An Introduction to Audio Analysis and Processing: Music Analysis

In the second part of a series on audio analysis and processing, we'll look at notes, harmonics, octaves, chroma representation, onset detection methods, beat, tempo, tempograms, spectrogram decomposition, and more!

3 years ago   •   14 min read

By Anuj Sable
Table of contents

In the first part of this series, we looked at the theory and implementation of Fourier transforms, short-time Fourier transforms, mel scale, filter banks, mel frequency cepstral coefficients, and spectral features like spectral centroid, spectral bandwidth, and spectral contrast.

Up until now, we haven't tried to understand any specific kind of sound. We took a general approach to sound analysis and how any sound looks in the frequency domain. In this article, we'll look into music in particular.

Bring this project to life


We saw how sound travels through space in the last article. We called those waves longitudinal waves and called their fluctuations compressions and rarefactions.

Take the case of a guitar. In a guitar these final sound waves are a result of the vibrations of different guitar strings. All objects have a natural frequency with which they vibrate when struck, strummed, or are otherwise perturbed.

When an object is forced to vibrate in a fashion that resonates with the natural frequency, the medium tends to create what we call standing waves. Standing waves are waves that have constant amplitude profiles.

Standing Waves

The peaks are always the same on the X-axis.
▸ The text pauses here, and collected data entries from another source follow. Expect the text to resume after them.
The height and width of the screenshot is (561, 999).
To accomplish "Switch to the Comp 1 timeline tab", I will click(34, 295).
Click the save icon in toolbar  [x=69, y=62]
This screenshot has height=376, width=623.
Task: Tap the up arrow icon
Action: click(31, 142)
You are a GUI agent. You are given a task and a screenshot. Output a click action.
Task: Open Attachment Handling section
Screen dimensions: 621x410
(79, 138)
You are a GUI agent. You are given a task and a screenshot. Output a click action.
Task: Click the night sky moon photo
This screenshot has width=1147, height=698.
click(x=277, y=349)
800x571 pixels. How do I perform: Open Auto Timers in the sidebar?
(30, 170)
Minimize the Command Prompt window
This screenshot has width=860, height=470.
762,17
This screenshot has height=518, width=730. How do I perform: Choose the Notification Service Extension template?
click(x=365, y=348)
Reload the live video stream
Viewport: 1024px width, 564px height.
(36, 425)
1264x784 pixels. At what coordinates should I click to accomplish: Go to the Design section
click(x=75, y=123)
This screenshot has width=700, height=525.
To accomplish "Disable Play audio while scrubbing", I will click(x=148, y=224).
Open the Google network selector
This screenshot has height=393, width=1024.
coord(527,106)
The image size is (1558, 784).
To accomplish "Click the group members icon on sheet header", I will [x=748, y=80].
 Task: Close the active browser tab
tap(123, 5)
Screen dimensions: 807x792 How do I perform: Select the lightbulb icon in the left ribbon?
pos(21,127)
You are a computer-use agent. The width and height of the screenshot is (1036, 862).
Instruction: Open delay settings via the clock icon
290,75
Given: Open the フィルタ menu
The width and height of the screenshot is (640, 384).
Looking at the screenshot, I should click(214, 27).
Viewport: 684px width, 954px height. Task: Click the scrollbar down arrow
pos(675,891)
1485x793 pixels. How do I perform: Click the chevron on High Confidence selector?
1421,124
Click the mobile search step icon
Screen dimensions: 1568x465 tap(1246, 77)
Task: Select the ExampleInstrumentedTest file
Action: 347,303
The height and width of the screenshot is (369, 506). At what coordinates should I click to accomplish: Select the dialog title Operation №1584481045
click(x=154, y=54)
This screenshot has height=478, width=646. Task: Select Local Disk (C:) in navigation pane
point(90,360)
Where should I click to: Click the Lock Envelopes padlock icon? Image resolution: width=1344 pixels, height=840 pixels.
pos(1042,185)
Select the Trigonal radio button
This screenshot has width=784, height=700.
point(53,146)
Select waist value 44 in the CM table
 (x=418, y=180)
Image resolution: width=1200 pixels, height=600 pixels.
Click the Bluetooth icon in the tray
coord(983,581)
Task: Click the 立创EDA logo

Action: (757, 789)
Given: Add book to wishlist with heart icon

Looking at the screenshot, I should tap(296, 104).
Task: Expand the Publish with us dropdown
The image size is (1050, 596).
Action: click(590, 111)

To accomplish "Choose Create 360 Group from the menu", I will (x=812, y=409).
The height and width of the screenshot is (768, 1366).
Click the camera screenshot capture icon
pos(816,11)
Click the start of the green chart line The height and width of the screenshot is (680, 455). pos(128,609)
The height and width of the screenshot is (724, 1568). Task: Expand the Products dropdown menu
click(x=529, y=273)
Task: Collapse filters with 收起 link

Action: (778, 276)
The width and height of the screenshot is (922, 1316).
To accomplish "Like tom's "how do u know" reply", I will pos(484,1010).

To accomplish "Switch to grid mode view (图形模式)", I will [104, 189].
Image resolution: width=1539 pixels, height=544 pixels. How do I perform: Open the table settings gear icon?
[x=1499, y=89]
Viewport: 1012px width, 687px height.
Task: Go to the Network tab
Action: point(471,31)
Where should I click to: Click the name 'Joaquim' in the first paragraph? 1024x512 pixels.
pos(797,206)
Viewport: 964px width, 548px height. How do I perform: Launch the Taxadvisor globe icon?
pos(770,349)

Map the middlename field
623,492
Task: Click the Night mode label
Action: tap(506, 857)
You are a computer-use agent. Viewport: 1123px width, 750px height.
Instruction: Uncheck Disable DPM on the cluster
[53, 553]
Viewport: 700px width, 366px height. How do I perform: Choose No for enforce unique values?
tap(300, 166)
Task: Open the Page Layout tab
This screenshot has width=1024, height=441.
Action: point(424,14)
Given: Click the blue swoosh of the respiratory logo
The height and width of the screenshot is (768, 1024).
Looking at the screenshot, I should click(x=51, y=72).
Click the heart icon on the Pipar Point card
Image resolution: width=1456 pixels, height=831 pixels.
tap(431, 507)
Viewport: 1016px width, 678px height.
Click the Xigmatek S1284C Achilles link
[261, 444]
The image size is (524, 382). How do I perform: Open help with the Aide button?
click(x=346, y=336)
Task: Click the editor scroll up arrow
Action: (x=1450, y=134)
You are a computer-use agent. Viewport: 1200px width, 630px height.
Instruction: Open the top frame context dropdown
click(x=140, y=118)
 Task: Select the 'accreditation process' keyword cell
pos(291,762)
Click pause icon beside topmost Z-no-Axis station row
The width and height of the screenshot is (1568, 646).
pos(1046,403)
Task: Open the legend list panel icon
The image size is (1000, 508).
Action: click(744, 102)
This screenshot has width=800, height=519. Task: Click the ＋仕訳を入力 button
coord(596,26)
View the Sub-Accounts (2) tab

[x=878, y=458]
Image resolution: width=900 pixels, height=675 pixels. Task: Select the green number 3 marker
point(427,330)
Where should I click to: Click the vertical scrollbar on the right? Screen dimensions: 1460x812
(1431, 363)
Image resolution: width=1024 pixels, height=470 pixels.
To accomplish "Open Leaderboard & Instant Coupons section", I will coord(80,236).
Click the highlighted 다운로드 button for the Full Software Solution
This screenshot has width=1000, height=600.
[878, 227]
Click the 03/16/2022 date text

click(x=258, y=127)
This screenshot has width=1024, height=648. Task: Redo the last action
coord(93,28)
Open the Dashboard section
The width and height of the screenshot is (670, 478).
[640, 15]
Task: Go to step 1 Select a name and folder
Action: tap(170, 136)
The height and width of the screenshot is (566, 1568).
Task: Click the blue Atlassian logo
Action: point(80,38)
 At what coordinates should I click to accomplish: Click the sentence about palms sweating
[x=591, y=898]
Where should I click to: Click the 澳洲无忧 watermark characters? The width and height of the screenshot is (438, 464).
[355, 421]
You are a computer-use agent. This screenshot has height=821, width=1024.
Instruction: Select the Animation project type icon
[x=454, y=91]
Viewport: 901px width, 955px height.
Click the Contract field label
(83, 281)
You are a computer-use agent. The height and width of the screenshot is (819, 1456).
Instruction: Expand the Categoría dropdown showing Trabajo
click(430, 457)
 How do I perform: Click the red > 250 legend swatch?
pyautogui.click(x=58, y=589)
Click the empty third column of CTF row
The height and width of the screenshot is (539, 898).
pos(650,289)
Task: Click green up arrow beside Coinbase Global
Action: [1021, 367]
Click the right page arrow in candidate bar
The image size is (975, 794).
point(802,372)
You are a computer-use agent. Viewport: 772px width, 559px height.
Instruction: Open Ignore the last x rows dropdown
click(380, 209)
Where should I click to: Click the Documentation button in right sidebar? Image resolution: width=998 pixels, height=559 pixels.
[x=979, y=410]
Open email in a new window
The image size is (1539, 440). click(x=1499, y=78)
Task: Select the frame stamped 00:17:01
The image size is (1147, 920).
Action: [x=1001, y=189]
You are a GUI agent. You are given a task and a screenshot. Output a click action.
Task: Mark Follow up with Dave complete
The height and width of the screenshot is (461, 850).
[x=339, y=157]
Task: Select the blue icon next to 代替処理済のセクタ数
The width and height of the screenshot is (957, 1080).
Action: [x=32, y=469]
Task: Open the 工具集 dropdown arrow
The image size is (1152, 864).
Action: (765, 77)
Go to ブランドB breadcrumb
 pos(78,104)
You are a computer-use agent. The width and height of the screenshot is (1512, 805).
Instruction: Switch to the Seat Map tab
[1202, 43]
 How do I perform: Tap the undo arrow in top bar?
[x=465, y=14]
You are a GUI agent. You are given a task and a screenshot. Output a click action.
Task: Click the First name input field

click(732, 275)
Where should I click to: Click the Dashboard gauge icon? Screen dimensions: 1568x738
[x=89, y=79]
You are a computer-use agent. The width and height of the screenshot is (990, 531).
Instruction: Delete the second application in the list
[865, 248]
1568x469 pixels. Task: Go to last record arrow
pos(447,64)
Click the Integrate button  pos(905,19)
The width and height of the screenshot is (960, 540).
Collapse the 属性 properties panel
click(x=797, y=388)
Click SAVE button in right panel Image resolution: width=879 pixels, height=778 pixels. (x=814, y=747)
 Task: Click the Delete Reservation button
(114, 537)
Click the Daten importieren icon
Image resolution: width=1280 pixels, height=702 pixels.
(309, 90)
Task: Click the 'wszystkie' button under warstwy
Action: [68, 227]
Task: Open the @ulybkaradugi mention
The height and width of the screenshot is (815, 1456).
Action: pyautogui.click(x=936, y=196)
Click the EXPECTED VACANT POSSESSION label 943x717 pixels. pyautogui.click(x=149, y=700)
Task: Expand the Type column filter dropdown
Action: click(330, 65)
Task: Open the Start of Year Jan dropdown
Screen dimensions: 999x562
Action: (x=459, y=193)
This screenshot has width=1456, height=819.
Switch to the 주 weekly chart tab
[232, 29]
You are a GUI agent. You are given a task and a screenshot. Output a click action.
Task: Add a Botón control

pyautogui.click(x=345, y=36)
So are the zero amplitude points. The points with zero amplitude show no movement at all and are called nodes.  

Fundamental Frequency and Harmonics

Frequencies at which standing waves are created in a medium are referred to as harmonics. At frequencies other than harmonic frequencies, vibrations are irregular and non-repeating.

The lowest frequency produced by any particular instrument is known as the fundamental frequency or the first harmonic of the instrument. Vibrations at the fundamental frequency can be represented as a standing wave with two nodes – one at each end of the string and one anti-node at the center of the string.

First Harmonic

The second harmonic has a frequency twice that of the first harmonic, while the third harmonic has a frequency three times that of the first harmonic. And so on and so forth.


A great animated visualization of the first four harmonics as standing waves and their longitudinal counterparts can be found here.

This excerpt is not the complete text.